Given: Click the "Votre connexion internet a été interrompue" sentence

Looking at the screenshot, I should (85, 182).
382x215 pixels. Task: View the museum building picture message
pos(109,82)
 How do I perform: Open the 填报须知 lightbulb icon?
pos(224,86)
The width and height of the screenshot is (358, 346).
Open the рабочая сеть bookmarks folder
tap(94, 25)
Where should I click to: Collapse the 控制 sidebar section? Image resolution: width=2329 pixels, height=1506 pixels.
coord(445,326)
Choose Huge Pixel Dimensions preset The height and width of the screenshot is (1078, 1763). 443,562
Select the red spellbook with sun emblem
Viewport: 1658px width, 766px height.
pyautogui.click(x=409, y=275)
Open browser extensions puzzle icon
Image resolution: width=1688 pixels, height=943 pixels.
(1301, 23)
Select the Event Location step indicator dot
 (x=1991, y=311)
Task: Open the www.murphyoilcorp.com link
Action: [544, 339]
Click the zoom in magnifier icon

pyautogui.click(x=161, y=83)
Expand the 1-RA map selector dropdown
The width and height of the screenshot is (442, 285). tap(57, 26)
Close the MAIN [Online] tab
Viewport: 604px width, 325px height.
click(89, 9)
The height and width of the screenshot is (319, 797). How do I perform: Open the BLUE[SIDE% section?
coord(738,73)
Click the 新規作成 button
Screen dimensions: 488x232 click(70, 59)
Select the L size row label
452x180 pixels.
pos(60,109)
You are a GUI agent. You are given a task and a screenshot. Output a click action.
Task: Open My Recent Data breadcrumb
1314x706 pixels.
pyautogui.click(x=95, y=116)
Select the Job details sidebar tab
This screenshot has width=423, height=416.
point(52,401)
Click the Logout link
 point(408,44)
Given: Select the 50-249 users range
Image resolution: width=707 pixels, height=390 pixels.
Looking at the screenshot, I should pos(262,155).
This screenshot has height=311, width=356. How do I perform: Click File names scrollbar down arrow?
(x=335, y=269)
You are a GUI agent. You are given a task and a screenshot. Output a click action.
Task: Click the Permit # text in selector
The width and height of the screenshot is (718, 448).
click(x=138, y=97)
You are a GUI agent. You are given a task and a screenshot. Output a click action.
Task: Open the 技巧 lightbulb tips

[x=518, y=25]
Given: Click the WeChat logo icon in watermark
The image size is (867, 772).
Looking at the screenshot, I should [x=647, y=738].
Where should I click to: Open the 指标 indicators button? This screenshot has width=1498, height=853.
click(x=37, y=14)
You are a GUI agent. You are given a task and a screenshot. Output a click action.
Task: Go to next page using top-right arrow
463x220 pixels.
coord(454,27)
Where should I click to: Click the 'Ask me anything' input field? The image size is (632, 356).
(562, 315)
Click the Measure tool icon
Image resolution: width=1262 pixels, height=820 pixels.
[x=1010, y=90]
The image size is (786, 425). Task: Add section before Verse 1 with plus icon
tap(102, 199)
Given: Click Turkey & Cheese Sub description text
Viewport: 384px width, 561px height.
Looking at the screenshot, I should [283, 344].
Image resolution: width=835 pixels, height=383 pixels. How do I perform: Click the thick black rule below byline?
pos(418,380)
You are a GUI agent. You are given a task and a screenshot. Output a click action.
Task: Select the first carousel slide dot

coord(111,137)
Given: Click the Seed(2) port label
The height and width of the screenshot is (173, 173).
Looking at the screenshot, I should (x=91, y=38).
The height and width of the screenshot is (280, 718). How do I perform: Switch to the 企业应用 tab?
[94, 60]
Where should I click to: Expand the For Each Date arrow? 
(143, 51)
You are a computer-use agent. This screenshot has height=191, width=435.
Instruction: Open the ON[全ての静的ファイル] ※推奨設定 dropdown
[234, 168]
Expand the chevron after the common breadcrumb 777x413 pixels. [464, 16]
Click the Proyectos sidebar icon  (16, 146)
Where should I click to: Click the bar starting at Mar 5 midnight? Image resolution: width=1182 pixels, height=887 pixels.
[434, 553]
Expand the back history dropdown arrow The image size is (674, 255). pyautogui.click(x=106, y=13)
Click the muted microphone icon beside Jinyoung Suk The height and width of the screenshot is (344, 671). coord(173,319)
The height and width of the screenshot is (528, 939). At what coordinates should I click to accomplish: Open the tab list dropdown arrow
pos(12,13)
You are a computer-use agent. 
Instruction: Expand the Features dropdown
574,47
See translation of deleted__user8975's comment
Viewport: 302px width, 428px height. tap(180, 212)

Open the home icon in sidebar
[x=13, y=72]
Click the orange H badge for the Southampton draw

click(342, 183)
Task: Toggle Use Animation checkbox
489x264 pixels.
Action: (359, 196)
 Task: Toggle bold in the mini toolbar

•••

→ Stated problem: Count how many lines of the data above contain the string "size", and reply with the number alone.

→ Finished task: 5